[NetBehaviour] Revolution, flashmobs, and brain chips. A grim vision of the future.
marc
marc.garrett at furtherfield.org
Sun Apr 29 12:57:38 CEST 2007
Revolution, flashmobs, and brain chips. A grim vision of the future.
Information chips implanted in the brain. Electromagnetic pulse weapons.
The middle classes becoming revolutionary, taking on the role of Marx's
proletariat. The population of countries in the Middle East increasing
by 132%, while Europe's drops as fertility falls. "Flashmobs" - groups
rapidly mobilised by criminal gangs or terrorists groups.
This is the world in 30 years' time envisaged by a Ministry of Defence
team responsible for painting a picture of the "future strategic
context" likely to face Britain's armed forces. It includes an "analysis
of the key risks and shocks". Rear Admiral Chris Parry, head of the
MoD's Development, Concepts & Doctrine Centre which drew up the report,
describes the assessments as "probability-based, rather than predictive".
The 90-page report comments on widely discussed issues such as the
growing economic importance of India and China, the militarisation of
space, and even what it calls "declining news quality" with the rise of
"internet-enabled, citizen-journalists" and pressure to release stories
"at the expense of facts". It includes other, some frightening, some
reassuring, potential developments that are not so often discussed.
New weapons
An electromagnetic pulse will probably become operational by 2035 able
to destroy all communications systems in a selected area or be used
against a "world city" such as an international business service hub.
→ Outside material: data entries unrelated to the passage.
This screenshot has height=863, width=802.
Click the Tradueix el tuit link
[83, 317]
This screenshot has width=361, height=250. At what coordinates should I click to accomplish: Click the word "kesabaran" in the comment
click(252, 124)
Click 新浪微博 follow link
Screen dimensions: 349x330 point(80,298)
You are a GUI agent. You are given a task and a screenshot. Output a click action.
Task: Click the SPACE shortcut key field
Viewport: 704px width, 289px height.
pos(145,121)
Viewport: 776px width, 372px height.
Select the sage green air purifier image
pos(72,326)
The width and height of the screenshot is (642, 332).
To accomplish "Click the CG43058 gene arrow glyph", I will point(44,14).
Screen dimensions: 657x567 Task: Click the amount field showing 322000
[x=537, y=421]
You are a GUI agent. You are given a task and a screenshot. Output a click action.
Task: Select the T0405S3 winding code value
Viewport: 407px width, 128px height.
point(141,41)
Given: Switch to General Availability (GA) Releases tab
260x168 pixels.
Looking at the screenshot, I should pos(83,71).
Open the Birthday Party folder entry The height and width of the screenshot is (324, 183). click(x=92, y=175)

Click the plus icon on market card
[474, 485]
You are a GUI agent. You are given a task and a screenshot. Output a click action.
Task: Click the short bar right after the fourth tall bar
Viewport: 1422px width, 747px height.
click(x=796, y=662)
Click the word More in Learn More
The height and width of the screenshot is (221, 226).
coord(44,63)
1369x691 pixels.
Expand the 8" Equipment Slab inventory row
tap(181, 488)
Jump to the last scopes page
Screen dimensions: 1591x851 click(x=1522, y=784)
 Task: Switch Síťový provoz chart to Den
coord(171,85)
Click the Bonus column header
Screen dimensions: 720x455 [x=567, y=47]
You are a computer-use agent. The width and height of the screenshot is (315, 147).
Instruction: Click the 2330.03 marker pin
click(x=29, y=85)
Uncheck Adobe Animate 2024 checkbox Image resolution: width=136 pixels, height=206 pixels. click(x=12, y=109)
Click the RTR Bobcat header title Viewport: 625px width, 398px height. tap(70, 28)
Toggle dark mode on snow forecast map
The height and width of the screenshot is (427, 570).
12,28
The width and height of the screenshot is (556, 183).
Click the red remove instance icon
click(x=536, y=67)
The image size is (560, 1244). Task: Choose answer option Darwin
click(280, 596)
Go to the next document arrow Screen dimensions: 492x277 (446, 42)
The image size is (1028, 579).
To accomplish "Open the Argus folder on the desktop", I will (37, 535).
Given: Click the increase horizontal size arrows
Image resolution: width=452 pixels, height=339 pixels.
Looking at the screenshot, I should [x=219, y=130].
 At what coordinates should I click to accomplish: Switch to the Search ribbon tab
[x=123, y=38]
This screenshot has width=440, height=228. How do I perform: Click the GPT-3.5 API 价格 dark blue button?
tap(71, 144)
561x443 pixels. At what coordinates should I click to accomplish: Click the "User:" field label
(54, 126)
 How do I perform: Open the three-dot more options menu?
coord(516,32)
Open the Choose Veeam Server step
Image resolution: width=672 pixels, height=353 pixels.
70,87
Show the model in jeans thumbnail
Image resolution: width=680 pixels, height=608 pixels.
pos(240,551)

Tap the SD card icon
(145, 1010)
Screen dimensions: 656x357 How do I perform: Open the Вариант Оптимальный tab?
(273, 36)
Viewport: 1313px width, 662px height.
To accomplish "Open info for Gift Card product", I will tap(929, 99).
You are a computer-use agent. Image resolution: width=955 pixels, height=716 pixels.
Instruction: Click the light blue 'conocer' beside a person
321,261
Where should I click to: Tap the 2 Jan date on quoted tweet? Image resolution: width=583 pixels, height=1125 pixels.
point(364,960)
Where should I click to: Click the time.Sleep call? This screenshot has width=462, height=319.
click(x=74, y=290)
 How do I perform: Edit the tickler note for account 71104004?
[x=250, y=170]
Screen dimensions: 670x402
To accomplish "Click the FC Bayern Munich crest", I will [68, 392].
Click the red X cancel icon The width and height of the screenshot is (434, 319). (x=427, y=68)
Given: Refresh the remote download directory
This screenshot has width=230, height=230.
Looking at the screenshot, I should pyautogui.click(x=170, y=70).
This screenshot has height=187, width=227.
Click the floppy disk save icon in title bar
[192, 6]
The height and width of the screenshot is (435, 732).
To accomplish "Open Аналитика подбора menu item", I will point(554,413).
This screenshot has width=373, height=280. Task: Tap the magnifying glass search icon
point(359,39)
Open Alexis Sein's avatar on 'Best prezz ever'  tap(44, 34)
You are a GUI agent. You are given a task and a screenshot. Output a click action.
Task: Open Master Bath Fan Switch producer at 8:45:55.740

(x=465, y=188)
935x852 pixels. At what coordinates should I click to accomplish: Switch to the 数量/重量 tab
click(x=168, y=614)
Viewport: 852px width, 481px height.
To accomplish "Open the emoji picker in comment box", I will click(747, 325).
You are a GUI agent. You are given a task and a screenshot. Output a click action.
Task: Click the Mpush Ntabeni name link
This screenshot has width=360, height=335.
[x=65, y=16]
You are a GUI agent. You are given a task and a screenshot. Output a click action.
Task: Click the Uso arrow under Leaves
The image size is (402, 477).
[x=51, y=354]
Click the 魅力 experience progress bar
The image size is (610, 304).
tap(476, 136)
The development of neutron weapons which destroy living organs but not
buildings "might make a weapon of choice for extreme ethnic cleansing in
an increasingly populated world". The use of unmanned weapons platforms
would enable the "application of lethal force without human
intervention, raising consequential legal and ethical issues". The
"explicit use" of chemical, biological, radiological, and nuclear
weapons and devices delivered by unmanned vehicles or missiles.